Challenge 1:
Summarize the text on working with parrots in two sentences.
Challenge 2:
Echo the text on working with parrots word for word, starting at the words "This destruction quite" and stopping after "with their claws.".
Challenge 3:
According to the text on working with parrots, what did Clara and Karl need before they started working?

Text block:
▶
This destruction quite obviously had an aesthetic quality and we began to capture it photographically. In this way, among others, the series weekly, based on reworked magazines of the German weekly newspaper “Die Zeit”, came into being. While we read the black and white part of the newspaper, Clara and Karl reworked the colour magazine by climbing between the pages, biting them with their beaks and scratching with their claws.
This work was carried out with great passion. Occasionally they took a step back to have a drink or something to eat before getting back to work – just like we do in our studio. This was by no means automatic behaviour, before they started working they needed a certain context or atmosphere to be initiated e.g. by a long breakfast, time and leisure that we participated in.
weekly has developed into an ongoing series, for the continuation of which we have to provide the appropriate conditions. “Whether the parrots [Clara and Karl] are interested in the sensory qualities of the completed paper reliefs, whether of visual, haptic or olfactory nature, remains unclear” (Jessica Ullrich). One thing that can we can be sure of is that we “don’t simply [lead] parallel lives but lives that are interwoven” (ibidem) and that the works that come out of this are the result of our collaboration.
“By imagining and conceptualizing collaborations with other species,
humans will be forced to question our selfproclaimed center position in the world, a position
that has lead to immense destruction of the planet, as manifested by pollution,
climate change and mass extinction of species.” (Lisa Jevbratt)
Using examples from our artistic practice, we have attempted to map the path from agency as the capacity to influence, which directs the gaze towards the recipients, to an understanding of agency as the power to act, in which non-human animals are taken seriously in their role of sender.
◀
Stored records:
▶
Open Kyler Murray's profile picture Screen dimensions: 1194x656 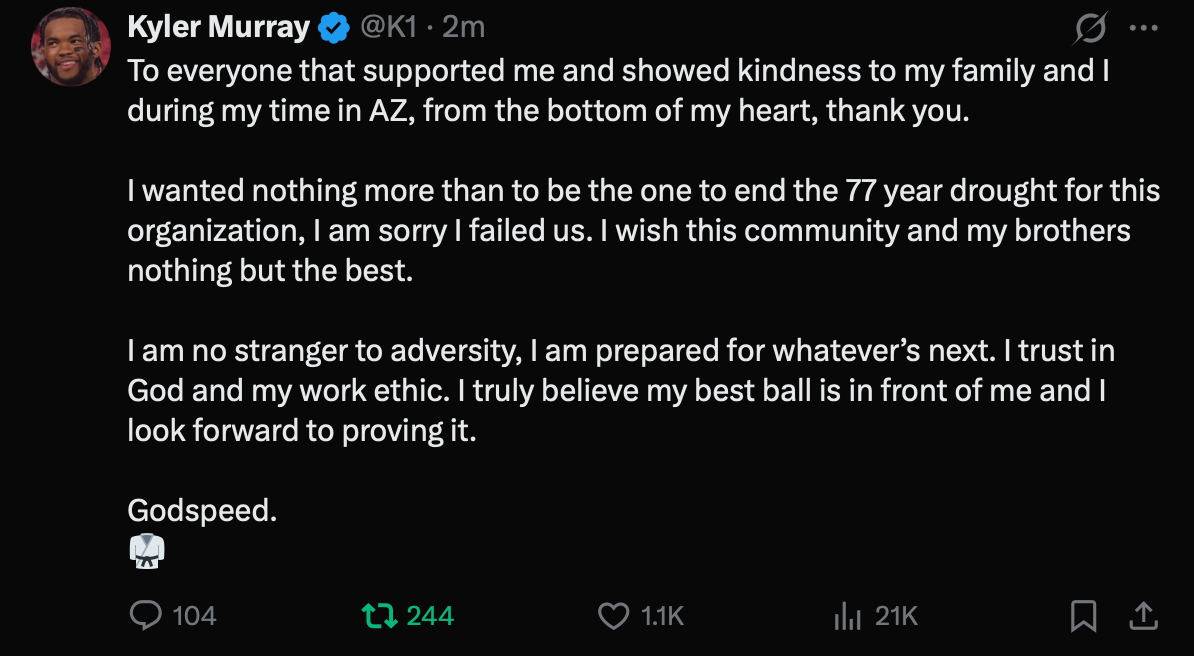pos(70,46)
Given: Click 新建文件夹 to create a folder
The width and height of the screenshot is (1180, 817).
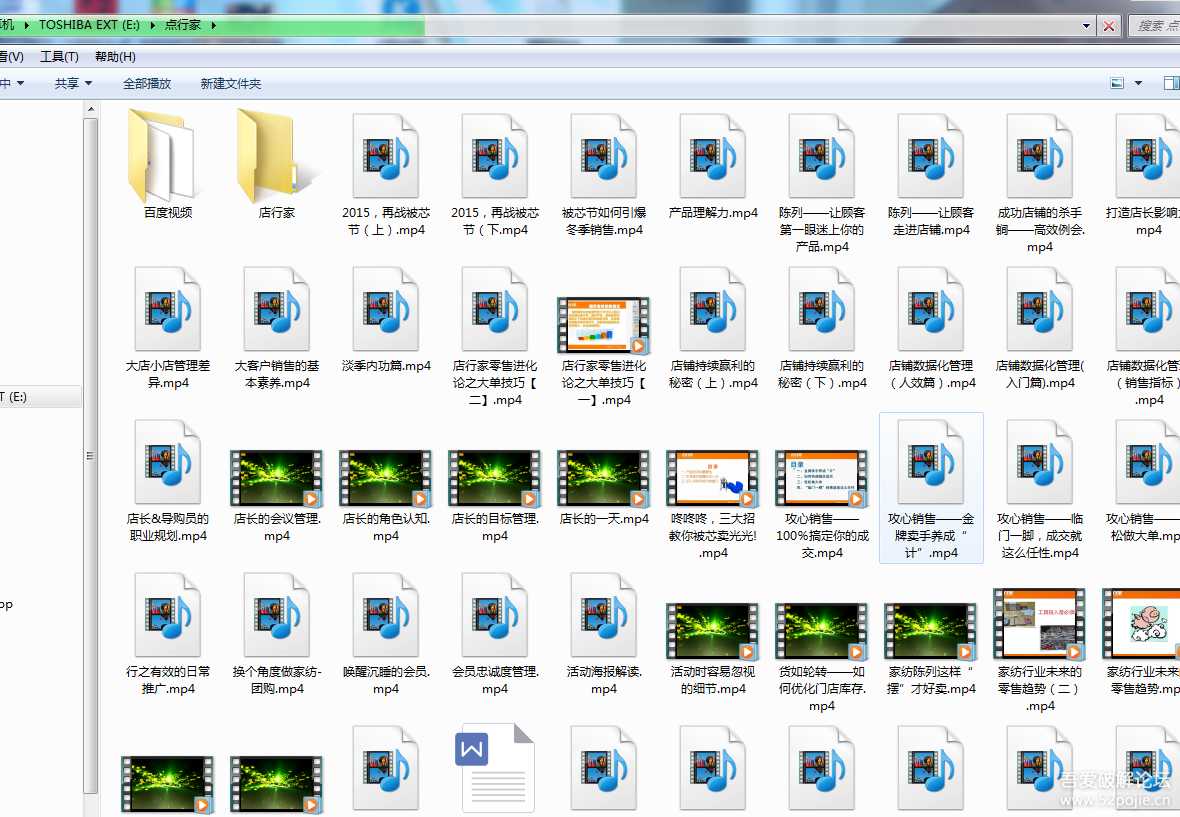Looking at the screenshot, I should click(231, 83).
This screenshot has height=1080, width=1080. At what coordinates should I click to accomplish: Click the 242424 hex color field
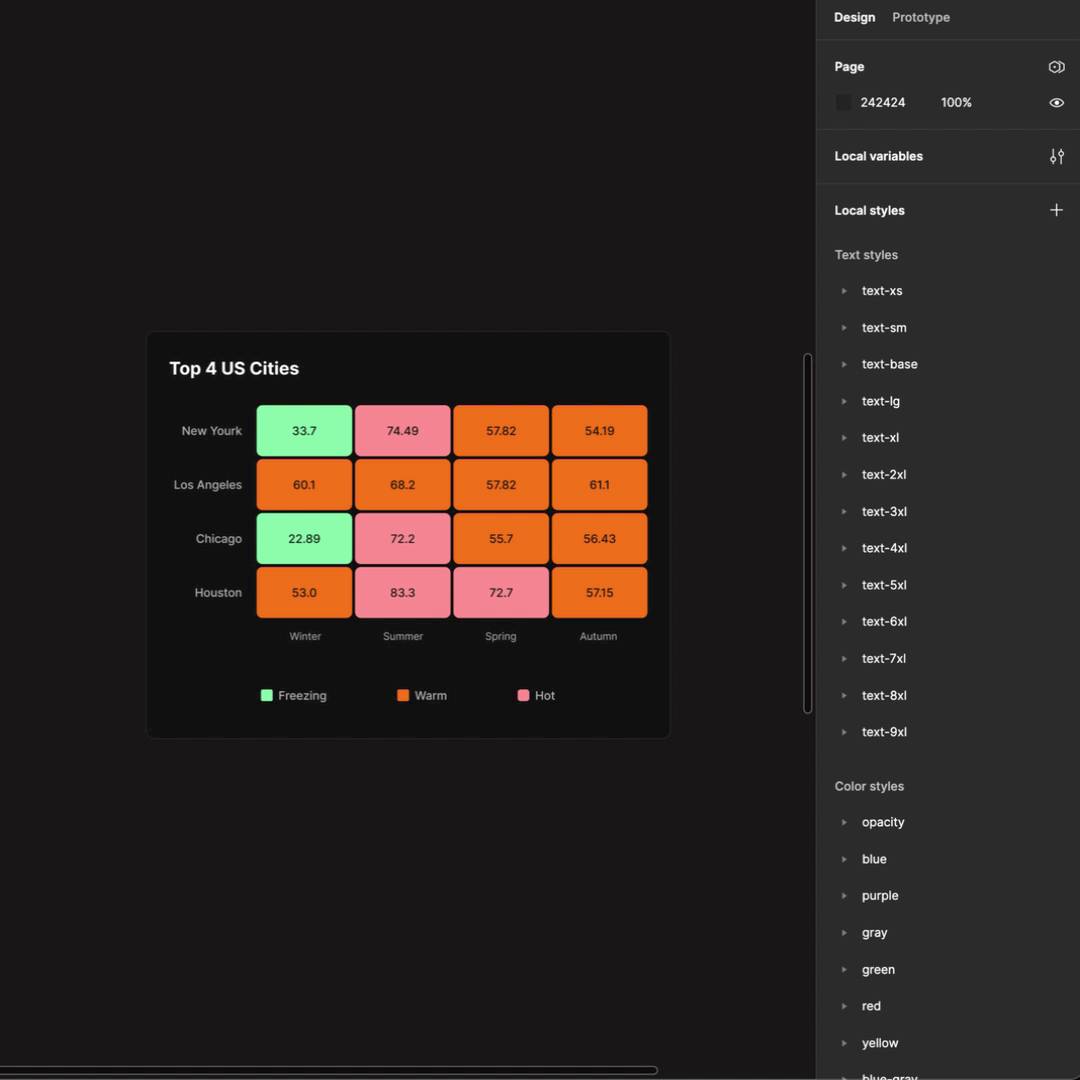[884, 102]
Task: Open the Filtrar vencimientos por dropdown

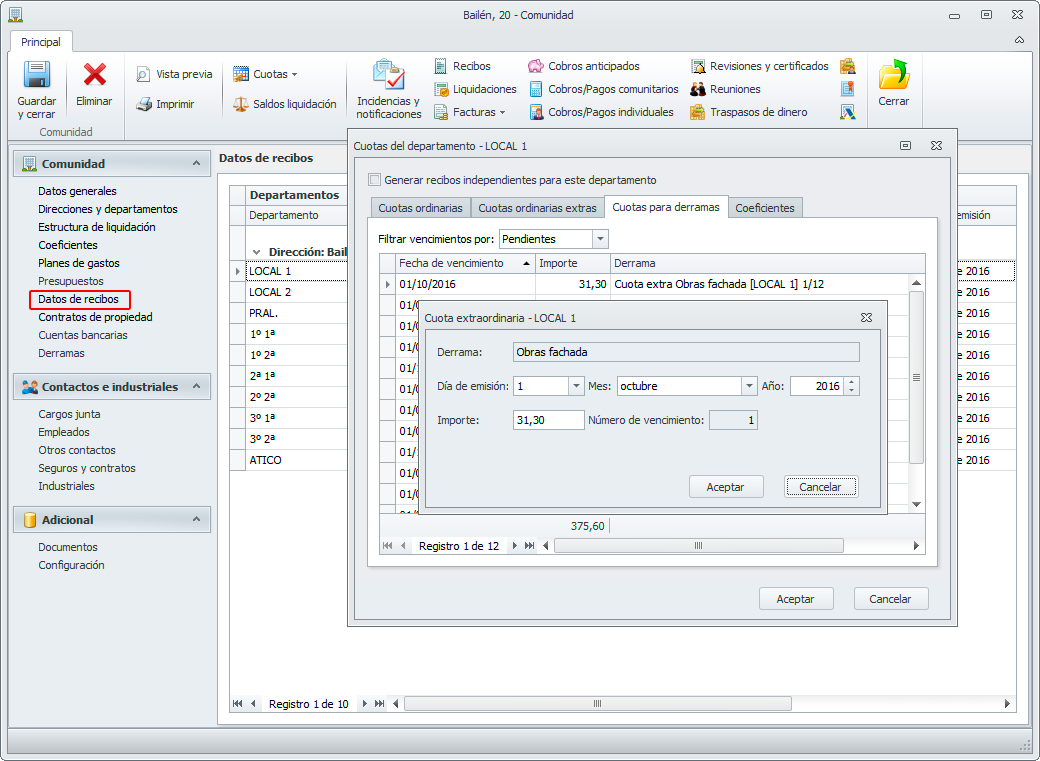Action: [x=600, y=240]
◀
▶
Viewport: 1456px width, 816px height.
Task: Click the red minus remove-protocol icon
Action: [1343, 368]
◀
Written response 1:
The parrots Clara and Karl reworked the colour magazine of the German weekly "Die Zeit" by climbing between, biting and scratching its pages, and the authors' photographs of this destruction gave rise to the ongoing series weekly. The authors regard these works as the result of their collaboration with the parrots, and they trace a shift from agency as the capacity to influence toward agency as the power to act, in which non-human animals are taken seriously as senders.

Written response 2:
This destruction quite obviously had an aesthetic quality and we began to capture it photographically. In this way, among others, the series weekly, based on reworked magazines of the German weekly newspaper “Die Zeit”, came into being. While we read the black and white part of the newspaper, Clara and Karl reworked the colour magazine by climbing between the pages, biting them with their beaks and scratching with their claws.

Written response 3:
They needed a certain context or atmosphere, initiated for example by a long breakfast, time and leisure.